Q: Lately I have been catching employees using AI to complete their work. We are now in the midst of creating an AI policy. What information should it specifically outline?
A: As technology advances, the use of AI is becoming more common in the workplace.
Employees are beginning to familiarize themselves with programs such as ChatGPT and Copilot, but they may not be aware of the risks of using AI in the workplace.
Creating an AI policy will ideally offer employees guidance on safe usage while also protecting the company from its misuse.
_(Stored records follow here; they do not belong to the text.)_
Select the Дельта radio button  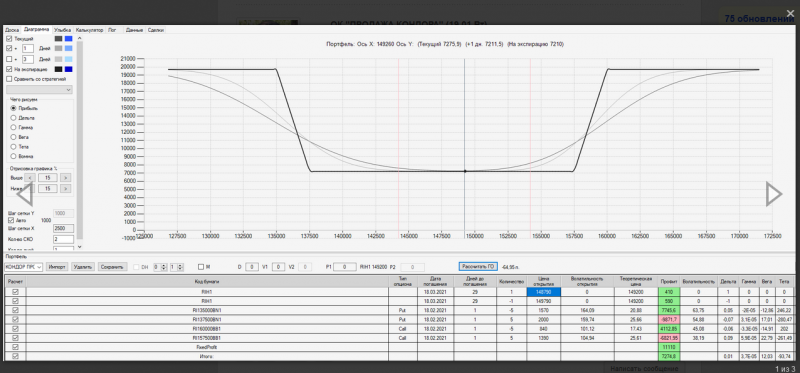pos(14,118)
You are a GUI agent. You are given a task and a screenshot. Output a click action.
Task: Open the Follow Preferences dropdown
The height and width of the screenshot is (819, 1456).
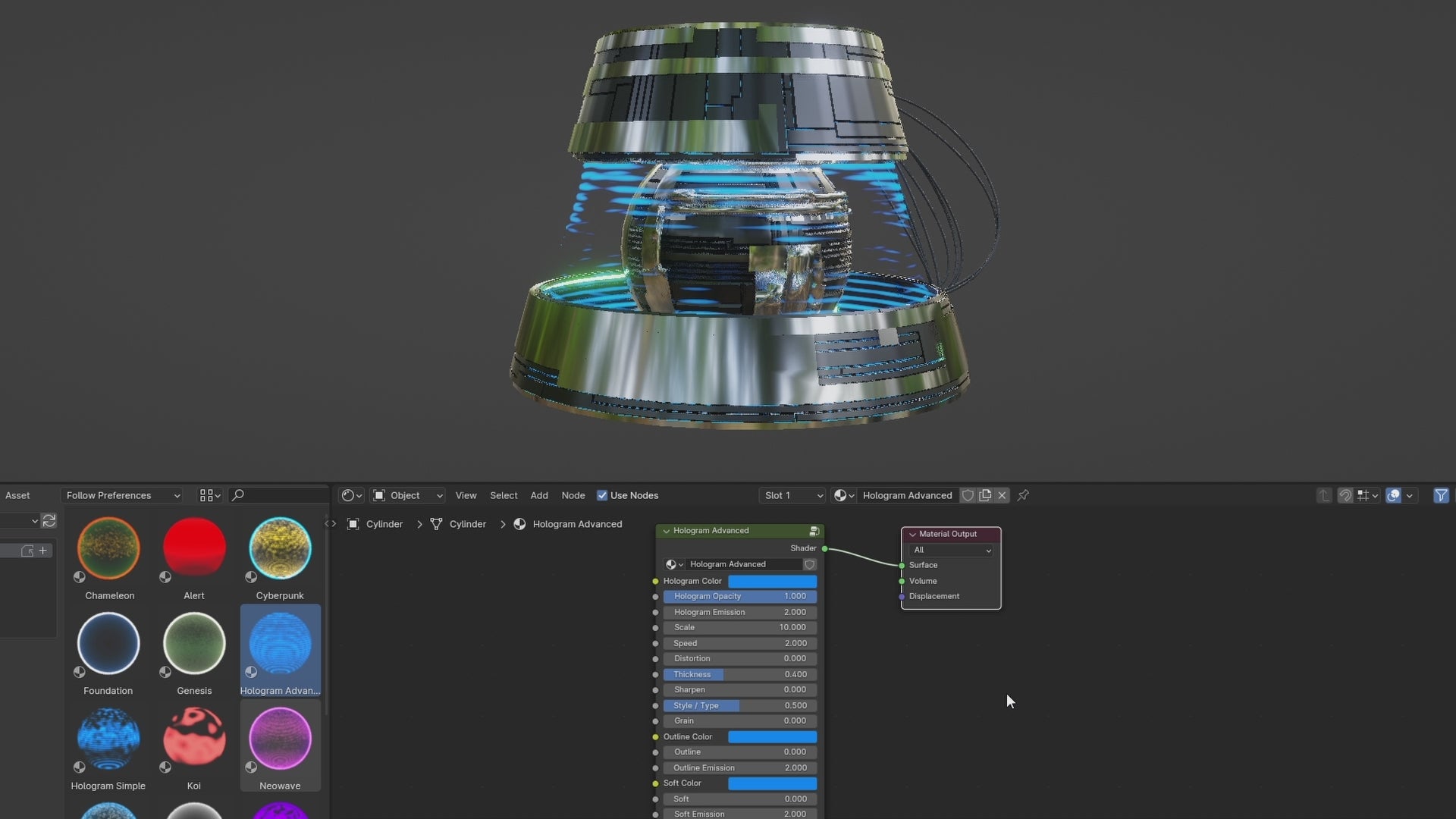coord(123,495)
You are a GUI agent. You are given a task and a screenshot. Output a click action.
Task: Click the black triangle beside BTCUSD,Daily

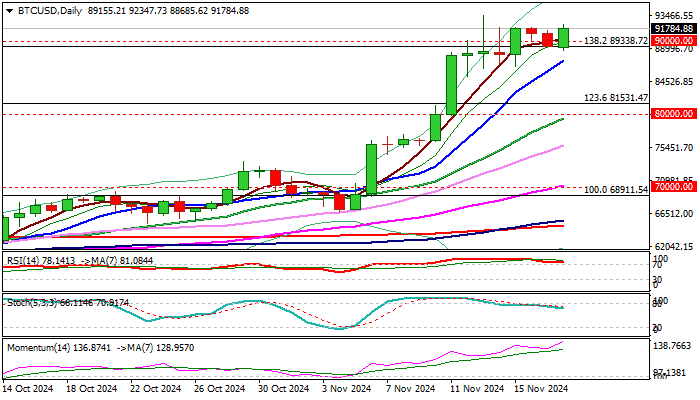click(9, 11)
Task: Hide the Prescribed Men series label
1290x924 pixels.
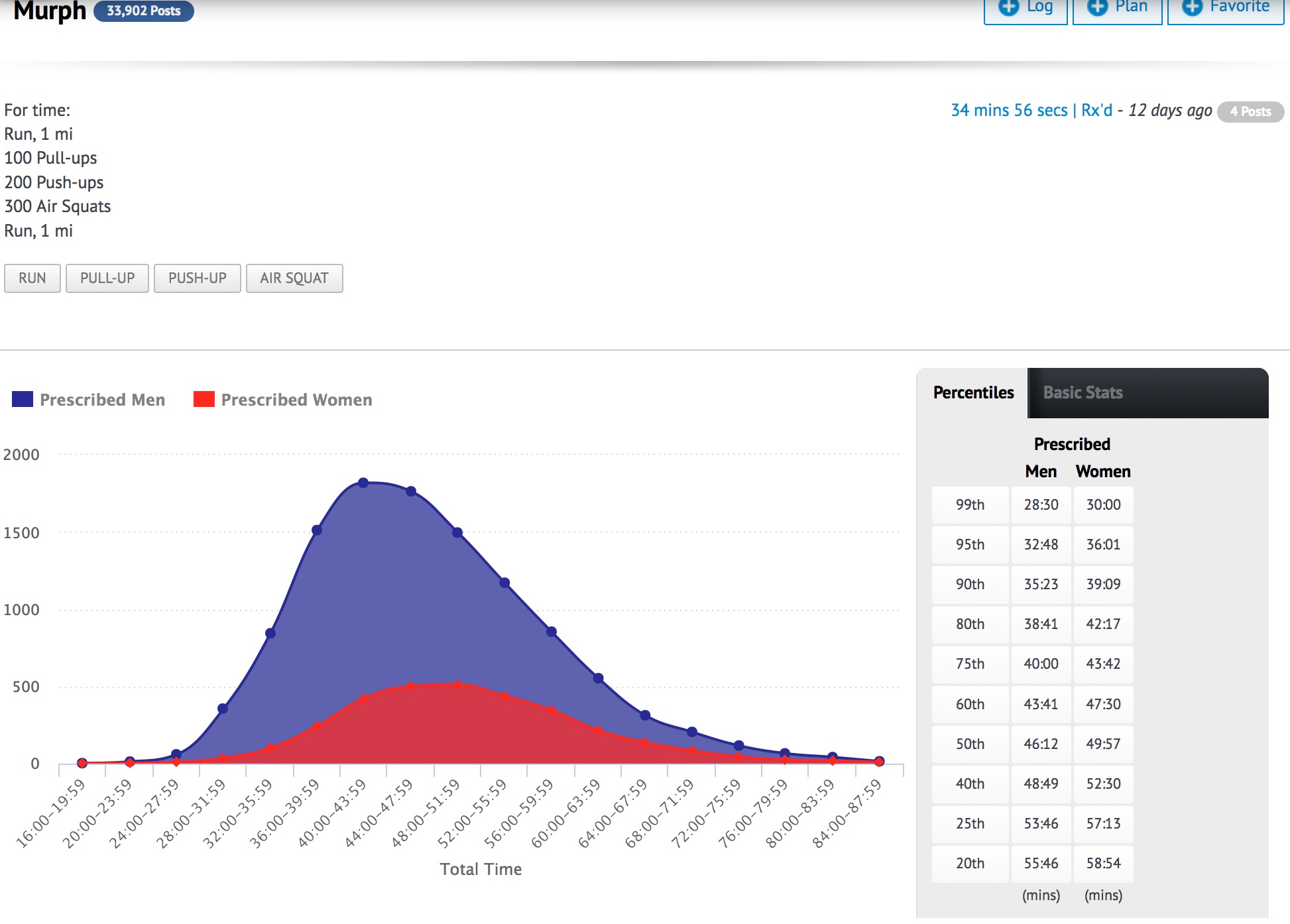Action: tap(102, 400)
As a reference, the government of Canada has outlined the following tips on how to use AI responsibly. Your company’s policy may use this information as a framework.
Do …
• Write instructions in a way that will allow AI to produce impartial responses;
• Check that the generated answer doesn’t contain harmful stereotypes;
• Be transparent with your use of AI and take responsibility for what is prepared with its use;
• Tell your manager when you use AI and outline the ways in which it was applied;
• Review information generated by AI to ensure it’s accurate;
• Use it as a reference, not a comprehensive final result;
• Be aware that AI is not appropriate for all uses;
• Educate yourself on how AI works;
• Familiarize yourself with the strengths, weaknesses and overall risks of generative AI;
• Use public information with unclassified data only;
• Read and understand the terms of use of the AI tool;
• Set the AI tool so it does not save your conversation history.
Don’t …
• Assume the generated answer is factually correct and does not need to be double checked;
• Use generated responses that are biased/exclusionary or misrepresent groups of people;
• Assign tasks to the generative AI tool that should be completed by a human being;
• Input sensitive, personal or protected information into public AI tools;
• Search for ways to bypass the AI tool’s safety features;
• Portray content generated by AI as your own work;
• Use AI to generate content you don’t have the expertise or the ability to fact check;
• Assume that a single training session is enough despite the fact that generative AI is constantly evolving;
• Rely on generative AI programs;
• Use generative AI tools to work with nuanced language.
Key takeaways
The policy should outline specific AI tools that the company has vetted, licensed and authorized for use at work, if such tools exist.
For example, many organizations have adopted a secure version of Copilot for company use.
Your company’s AI policy should also stress the importance of not relying on AI-generated responses to complete work-related tasks, and to not upload private or sensitive matters to public AI tools.
Each employee should be required to read and sign this policy so that the company may be protected from the misuse of AI moving forward.
Employees would also benefit from regular training on safe usage.
Lastly, it would be ideal for the company’s IT team to periodically assess if employees have accessed public AI tools on company devices.
Such monitoring would also need to be stated in the policy.